Kepala Advokasi dan Kampanye Walhi Sulteng, Aulia Hakim melalui keterangan tertulis, pada Minggu (24/12) mendesak pemerintah untuk segera menghentikan aktifitas PT. IMIP. Ia juga meminta pemerintah untuk segera memberi sanksi tegas mengingat insiden tersebut banyak memakan korban jiwa.
“Produksi PT IMIP harus segera dihentikan, dan memberikan sanksi tegas terhadap PT IMIP. Mengingat korban tidak sedikit dan seringkali terjadi kecelakaan kerja seperti ini,” ujar Aulia.
Walhi Sulteng mendesak pemerintah untuk segera menghentikan situasi yang tidak aman di lingkungan PT IMIP, sesuai dengan peraturan yang tertuang dalam Undang-undang (UU) nomor 3 tahun 2020, tentang Pertambangan Mineral dan Batubara.
Dalam Pasal 113, bahwa suspensi Kegiatan Usaha Pertambangan dapat diberikan kepada Pemegang IUP dan IUPK jika terjadi keadaan yang kahar seperti yang disebutkan huruf (a) dalam pasal 113. Penjelasan keadaan kahar antara lain, perang, kerusuhan sipil, pemberontakan, epidemik, gempa bumi, banjir, kebakaran, dan bencana alam maupun non alam diluar kemampuan manusia.
Bukan tanpa dasar, menurut catatan Walhi, insiden kecelakaan kerja yang terjadi di kawasan PT. IMIP pagi tadi bukanlah kali pertama. pada 22 Desember 2022 lalu, dua pekerja mengalami kecelakaan serupa akibat ledakan tungku yang terjadi di kawasan industri nikel milik PT Gunbuster Nickel Industri, sebuah perusahaan besar asal Tiongkok yang beroperasi di kabupaten Morowali Utara, yang merenggut nyawa Nirwana Sale dan Made Defri.
Belum lagi pada 27 april 2023 lalu, dua pekerja dumping milik PT Indonesia Guang Ching Nickel and Stainless Industry, yang juga berada dalam kawasan PT IMIP mengalami kecelakaan kerja sehingga merenggut nyawa Arif dan Masriadi.
“lagi-lagi kita melihat bagaimana pekerja yang ditumbalkan guna mengejar keuntungan semata.
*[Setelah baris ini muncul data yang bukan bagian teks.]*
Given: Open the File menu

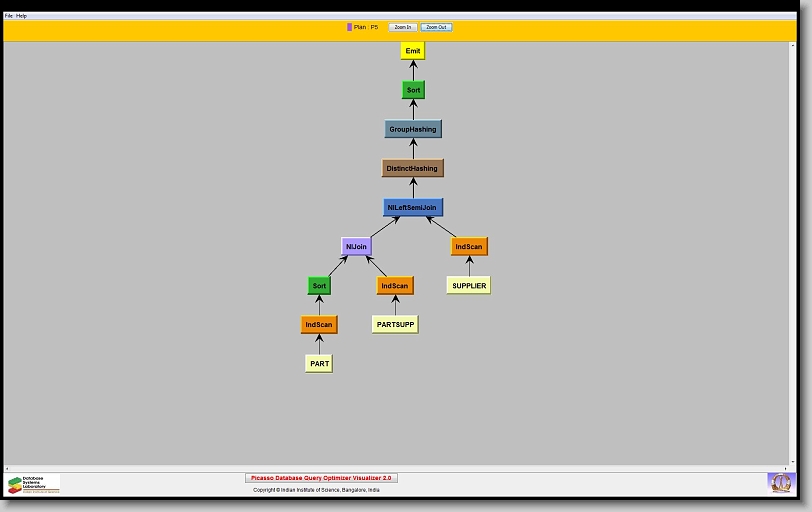Looking at the screenshot, I should tap(9, 16).
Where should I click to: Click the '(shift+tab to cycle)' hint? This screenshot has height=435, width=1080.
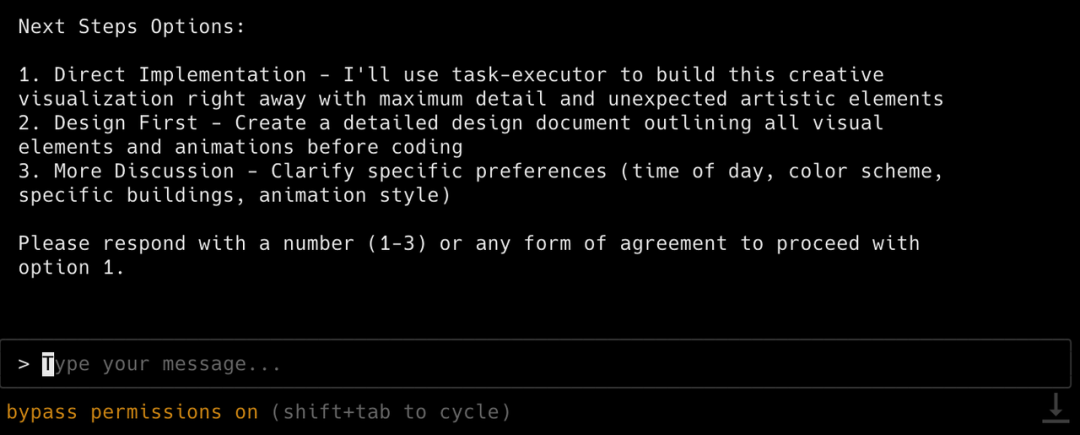pyautogui.click(x=389, y=412)
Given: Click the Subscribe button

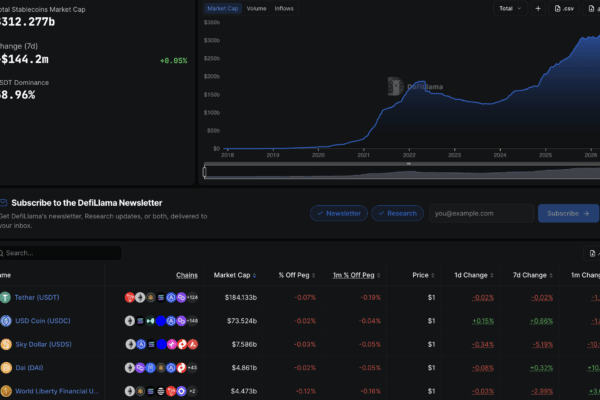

Kecelakaan kerja diakibatkan karena penyediaan APD atau alat keselamatan yang tidak pernah dipatuhi oleh perusahaan, ditambah paraturan jam kerja yang semena-mena, rotasi kerja yang kacau, dan juga perlatan yang dioperasikan tidak terkontrol merupakan pemicu kecelakaan itu terjadi,” tegas Aulia.
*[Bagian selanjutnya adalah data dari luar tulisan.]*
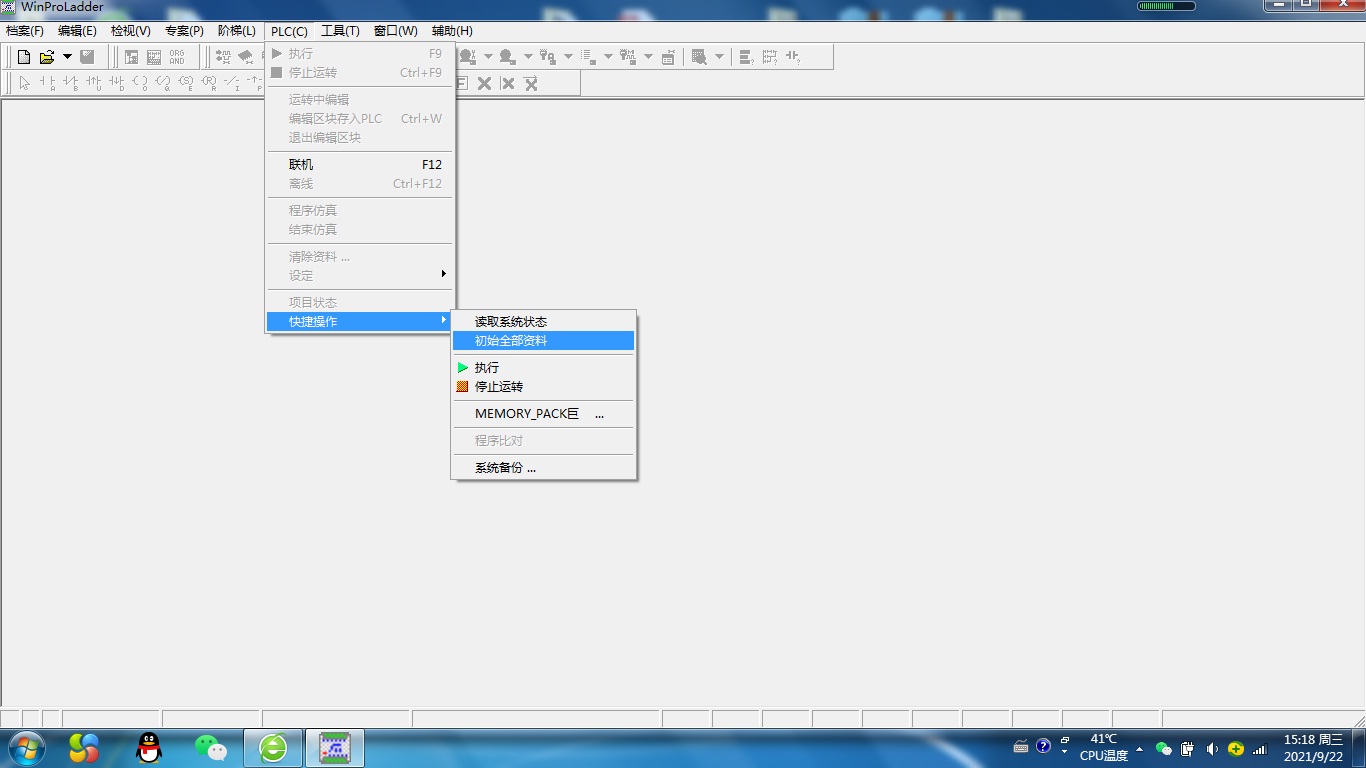This screenshot has width=1366, height=768.
Task: Open the dropdown arrow next to the open folder icon
Action: click(67, 57)
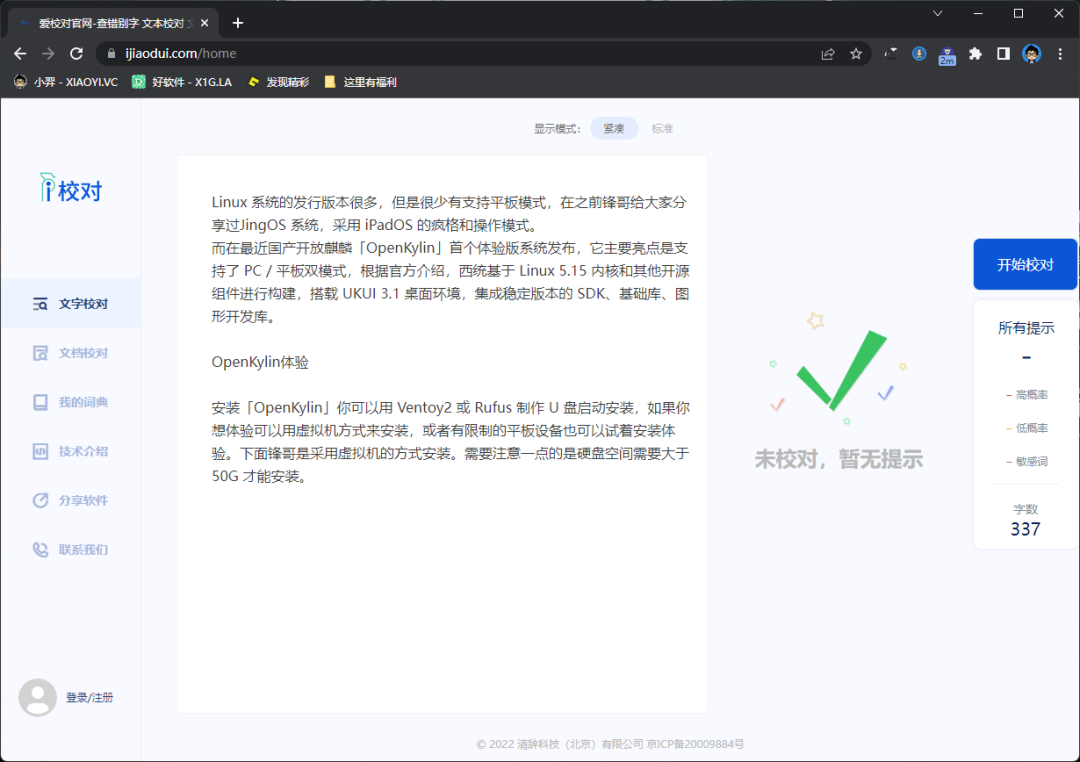Open the browser extensions puzzle icon
The image size is (1080, 762).
tap(975, 53)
Untuk diketahui, PT. IMIP tumbuh dengan modal yang besar, China–Asean Invesment Cooperation Fun memegang saham 24% di PT Sulawesi Mining Investment (SMI). Sementara Shanghai Decent mengontrol 46,55% saham di PT SMI, ditambah lagi beberapa modal dari Bank asing seperti Bank of China, EXIM Bank of China, HSBC.
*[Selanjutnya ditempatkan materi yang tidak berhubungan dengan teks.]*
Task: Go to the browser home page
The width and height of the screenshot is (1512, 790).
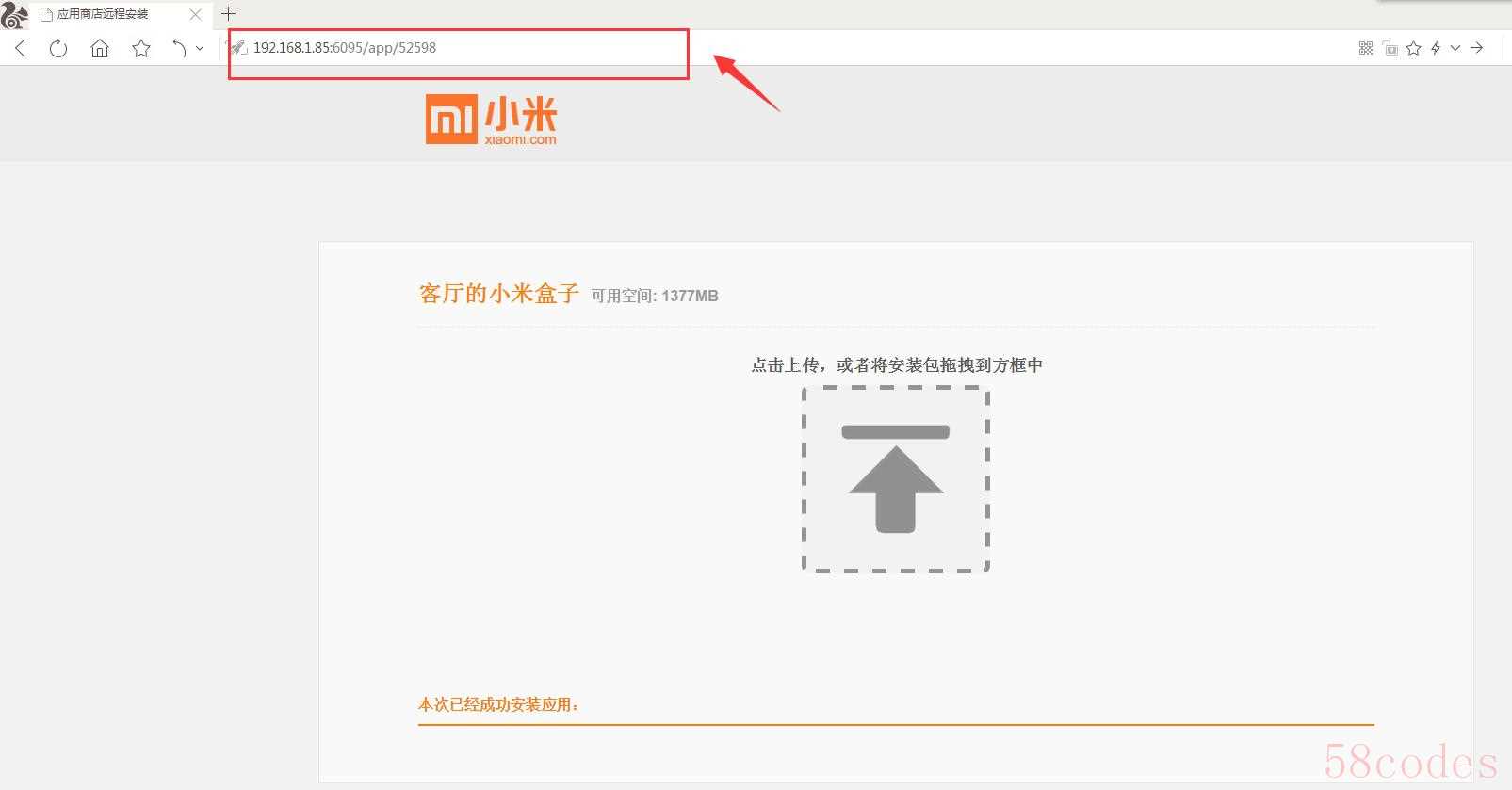Action: 100,48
PT. IMIP yang diresmikan pada 2013 silam, menunjukan kepesatannya dalam mendapatkan keuntungan, terbukti dengan menjadikan Thingshan Group menjadi perusahaan terbesar di dunia dalam bidang pengelolaan Nikel.
Sehingga PT IMIP memperoleh inestasi sebesar US$10,20 atau setara RP147 Triliun dengan pajak dan royalti yang disetor ke negara sejak 2015-2020 sejumlah RP306,87 miliar (2015) naik menjadi 5,38 Trliun (2020).
Permasalahan ketenagakerjaan di IMIP sejalan dengan keprihatinan besar di Indonesia mengenai dampak lingkungan dari industri nikel. Menurut laporan Brookings Institute pada bulan September tahun lalu, sektor nikel di Indonesia “sangat intensif karbon dan merusak lingkungan,” karena ketergantungannya pada batu bara.
Lebih dari 8.700 hektar hutan hujan telah hancur di Kabupaten Morowali Utara, tempat IMIP bermarkas sejak tahun 2000. Menurut analisis Greenpeace Indonesia pohon-pohon ditebangi untuk dijadikan lahan pertambangan dan pabrik peleburan serta infrastruktur yang dibutuhkan untuk mendukungnya.